» Recorded data
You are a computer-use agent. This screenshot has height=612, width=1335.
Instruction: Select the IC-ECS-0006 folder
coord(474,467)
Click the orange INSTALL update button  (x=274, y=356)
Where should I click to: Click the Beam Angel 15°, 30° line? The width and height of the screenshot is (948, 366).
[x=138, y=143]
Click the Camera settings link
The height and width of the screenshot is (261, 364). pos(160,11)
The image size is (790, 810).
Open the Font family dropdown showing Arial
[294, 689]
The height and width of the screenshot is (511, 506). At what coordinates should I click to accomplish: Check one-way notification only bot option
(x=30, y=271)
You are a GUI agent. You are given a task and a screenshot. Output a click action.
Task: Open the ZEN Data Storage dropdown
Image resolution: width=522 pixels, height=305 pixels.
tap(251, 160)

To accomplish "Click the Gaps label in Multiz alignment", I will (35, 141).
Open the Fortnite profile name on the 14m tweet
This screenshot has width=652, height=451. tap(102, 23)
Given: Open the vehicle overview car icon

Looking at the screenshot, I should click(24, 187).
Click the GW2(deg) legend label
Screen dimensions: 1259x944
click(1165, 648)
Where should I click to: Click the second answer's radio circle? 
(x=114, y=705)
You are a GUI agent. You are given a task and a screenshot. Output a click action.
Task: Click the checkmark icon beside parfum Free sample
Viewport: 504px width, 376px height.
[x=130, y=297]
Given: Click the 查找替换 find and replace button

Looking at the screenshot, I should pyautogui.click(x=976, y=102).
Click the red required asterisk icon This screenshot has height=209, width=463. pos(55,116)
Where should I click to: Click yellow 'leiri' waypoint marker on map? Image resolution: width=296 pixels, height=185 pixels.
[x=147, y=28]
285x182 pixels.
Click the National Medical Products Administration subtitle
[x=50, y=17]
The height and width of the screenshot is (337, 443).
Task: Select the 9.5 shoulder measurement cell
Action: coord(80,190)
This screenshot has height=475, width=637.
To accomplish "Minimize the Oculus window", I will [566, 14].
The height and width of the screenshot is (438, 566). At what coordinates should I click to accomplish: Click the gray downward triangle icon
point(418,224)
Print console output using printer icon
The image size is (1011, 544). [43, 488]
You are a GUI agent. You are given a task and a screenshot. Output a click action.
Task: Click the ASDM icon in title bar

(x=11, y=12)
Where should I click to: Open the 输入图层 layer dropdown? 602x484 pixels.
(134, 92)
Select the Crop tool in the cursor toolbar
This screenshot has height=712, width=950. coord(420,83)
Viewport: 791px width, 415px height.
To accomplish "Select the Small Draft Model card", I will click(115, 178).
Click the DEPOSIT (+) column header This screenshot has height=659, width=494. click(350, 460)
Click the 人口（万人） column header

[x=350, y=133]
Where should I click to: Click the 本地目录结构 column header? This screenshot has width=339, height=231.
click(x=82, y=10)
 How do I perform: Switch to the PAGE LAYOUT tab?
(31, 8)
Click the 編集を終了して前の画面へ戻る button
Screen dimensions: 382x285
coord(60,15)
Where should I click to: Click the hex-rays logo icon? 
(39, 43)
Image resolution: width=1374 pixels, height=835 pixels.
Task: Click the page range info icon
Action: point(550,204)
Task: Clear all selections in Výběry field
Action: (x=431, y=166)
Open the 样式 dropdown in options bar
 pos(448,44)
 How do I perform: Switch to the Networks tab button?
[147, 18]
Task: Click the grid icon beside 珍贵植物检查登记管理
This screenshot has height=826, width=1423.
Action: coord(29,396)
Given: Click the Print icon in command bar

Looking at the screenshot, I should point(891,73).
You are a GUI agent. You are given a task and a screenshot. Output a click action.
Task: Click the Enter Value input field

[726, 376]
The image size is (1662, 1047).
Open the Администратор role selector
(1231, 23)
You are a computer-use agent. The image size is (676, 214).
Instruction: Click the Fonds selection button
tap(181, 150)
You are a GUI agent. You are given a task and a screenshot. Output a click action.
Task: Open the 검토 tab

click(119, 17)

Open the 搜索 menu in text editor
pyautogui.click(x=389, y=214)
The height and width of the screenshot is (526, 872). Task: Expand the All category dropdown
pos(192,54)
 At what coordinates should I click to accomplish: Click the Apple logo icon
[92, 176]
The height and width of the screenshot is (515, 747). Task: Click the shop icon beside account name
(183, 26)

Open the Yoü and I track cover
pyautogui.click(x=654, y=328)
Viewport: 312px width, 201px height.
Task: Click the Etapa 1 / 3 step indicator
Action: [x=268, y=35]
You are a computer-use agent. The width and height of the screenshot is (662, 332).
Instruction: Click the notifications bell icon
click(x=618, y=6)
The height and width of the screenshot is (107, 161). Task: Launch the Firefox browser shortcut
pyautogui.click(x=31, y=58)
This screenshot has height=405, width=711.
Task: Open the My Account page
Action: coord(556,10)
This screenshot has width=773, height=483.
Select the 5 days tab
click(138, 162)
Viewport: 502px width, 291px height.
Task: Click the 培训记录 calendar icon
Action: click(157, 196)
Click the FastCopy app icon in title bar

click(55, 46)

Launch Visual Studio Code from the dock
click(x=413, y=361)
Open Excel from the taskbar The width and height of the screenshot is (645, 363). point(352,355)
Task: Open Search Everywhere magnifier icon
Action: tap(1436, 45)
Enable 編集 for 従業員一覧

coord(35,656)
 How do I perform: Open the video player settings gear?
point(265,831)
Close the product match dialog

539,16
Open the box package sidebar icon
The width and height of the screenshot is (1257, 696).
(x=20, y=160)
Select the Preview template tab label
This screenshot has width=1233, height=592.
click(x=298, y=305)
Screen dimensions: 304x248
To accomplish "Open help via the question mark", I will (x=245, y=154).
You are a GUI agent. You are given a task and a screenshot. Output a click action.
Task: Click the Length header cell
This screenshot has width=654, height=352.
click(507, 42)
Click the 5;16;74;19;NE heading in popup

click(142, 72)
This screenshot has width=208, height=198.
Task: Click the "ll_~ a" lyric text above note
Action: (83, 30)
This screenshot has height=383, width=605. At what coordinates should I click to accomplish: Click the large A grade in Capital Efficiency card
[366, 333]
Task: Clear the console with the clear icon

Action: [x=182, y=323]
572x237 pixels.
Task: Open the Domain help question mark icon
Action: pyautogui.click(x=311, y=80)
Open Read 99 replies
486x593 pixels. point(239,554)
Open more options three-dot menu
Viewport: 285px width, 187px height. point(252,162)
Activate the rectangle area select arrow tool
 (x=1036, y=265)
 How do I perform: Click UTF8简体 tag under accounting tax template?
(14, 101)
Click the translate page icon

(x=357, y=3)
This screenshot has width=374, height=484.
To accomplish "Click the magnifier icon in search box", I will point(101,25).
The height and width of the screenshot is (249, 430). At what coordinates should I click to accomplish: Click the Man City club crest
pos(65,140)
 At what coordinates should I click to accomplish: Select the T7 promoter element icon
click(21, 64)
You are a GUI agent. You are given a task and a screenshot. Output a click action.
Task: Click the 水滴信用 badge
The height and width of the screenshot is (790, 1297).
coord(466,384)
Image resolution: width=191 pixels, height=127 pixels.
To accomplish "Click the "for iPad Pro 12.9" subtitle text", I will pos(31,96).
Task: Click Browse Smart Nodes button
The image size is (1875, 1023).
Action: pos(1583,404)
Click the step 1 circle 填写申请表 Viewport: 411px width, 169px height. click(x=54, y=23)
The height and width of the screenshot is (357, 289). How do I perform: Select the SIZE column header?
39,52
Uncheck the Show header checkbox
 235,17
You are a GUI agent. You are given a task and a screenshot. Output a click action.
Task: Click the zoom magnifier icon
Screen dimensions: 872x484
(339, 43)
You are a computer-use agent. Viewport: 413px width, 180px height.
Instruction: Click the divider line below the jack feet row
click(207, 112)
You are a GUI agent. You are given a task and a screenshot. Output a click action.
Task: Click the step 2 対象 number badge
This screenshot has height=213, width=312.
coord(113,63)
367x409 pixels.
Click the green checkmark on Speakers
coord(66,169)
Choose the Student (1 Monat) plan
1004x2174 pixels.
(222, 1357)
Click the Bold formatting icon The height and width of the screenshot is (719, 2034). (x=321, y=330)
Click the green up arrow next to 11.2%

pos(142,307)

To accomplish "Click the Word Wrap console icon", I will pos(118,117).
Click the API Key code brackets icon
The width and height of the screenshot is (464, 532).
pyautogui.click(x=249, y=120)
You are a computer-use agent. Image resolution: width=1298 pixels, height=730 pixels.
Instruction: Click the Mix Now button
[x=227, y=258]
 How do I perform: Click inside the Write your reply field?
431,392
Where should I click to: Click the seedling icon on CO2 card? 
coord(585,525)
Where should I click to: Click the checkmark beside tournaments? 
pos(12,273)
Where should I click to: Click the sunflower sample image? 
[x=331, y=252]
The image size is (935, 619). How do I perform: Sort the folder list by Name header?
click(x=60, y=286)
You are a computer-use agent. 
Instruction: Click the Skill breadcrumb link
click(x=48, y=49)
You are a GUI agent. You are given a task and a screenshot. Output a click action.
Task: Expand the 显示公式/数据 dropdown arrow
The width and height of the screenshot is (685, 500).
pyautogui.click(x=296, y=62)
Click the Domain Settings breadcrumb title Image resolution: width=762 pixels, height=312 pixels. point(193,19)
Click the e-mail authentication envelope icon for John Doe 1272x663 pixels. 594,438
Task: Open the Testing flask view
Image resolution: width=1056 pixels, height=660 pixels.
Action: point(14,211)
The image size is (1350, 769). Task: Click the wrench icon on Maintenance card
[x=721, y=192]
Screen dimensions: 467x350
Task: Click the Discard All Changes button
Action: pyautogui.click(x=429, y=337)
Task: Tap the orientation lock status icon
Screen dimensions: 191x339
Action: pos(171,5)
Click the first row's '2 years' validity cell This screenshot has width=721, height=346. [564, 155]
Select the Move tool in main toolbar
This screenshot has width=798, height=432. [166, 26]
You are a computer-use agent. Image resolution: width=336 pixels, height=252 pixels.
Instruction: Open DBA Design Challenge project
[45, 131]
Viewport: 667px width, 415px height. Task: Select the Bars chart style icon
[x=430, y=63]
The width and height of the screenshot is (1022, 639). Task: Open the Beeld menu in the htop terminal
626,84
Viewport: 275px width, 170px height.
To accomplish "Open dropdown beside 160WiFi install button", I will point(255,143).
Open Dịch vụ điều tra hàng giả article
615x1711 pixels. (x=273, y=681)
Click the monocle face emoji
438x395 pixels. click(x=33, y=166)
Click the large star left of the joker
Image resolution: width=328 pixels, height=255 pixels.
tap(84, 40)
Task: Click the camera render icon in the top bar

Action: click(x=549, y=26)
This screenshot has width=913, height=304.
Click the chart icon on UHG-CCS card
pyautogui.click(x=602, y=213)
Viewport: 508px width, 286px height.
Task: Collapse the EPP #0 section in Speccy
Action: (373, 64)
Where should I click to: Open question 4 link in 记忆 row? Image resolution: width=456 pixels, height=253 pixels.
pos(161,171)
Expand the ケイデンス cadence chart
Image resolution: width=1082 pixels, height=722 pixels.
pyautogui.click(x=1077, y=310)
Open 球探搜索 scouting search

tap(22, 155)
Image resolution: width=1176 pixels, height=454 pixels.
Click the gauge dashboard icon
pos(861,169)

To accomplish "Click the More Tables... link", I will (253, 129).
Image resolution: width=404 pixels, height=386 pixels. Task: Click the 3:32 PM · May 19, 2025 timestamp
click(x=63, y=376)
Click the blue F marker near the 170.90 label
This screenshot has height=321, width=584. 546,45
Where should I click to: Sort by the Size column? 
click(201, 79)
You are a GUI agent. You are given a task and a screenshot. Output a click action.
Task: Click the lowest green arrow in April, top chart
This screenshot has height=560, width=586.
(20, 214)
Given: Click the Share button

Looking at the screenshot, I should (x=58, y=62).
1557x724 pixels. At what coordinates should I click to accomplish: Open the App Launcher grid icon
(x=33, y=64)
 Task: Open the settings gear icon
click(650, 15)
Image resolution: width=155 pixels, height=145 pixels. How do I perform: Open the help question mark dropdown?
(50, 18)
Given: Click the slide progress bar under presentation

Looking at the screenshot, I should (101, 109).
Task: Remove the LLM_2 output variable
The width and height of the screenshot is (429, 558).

» WHAT YOU NEED TO DO
Reproduce only the lines above, starting at the line with "Click the Camera settings link" and ending at the line with "285x182 pixels.", exactly as written.

» SOLUTION TO THE EXERCISE
Click the Camera settings link
The height and width of the screenshot is (261, 364). pos(160,11)
The image size is (790, 810).
Open the Font family dropdown showing Arial
[294, 689]
The height and width of the screenshot is (511, 506). At what coordinates should I click to accomplish: Check one-way notification only bot option
(x=30, y=271)
You are a GUI agent. You are given a task and a screenshot. Output a click action.
Task: Open the ZEN Data Storage dropdown
Image resolution: width=522 pixels, height=305 pixels.
tap(251, 160)

To accomplish "Click the Gaps label in Multiz alignment", I will (35, 141).
Open the Fortnite profile name on the 14m tweet
This screenshot has width=652, height=451. tap(102, 23)
Given: Open the vehicle overview car icon

Looking at the screenshot, I should click(24, 187).
Click the GW2(deg) legend label
Screen dimensions: 1259x944
click(1165, 648)
Where should I click to: Click the second answer's radio circle? 
(x=114, y=705)
You are a GUI agent. You are given a task and a screenshot. Output a click action.
Task: Click the checkmark icon beside parfum Free sample
Viewport: 504px width, 376px height.
[x=130, y=297]
Given: Click the 查找替换 find and replace button

Looking at the screenshot, I should pyautogui.click(x=976, y=102).
Click the red required asterisk icon This screenshot has height=209, width=463. pos(55,116)
Where should I click to: Click yellow 'leiri' waypoint marker on map? Image resolution: width=296 pixels, height=185 pixels.
[x=147, y=28]
285x182 pixels.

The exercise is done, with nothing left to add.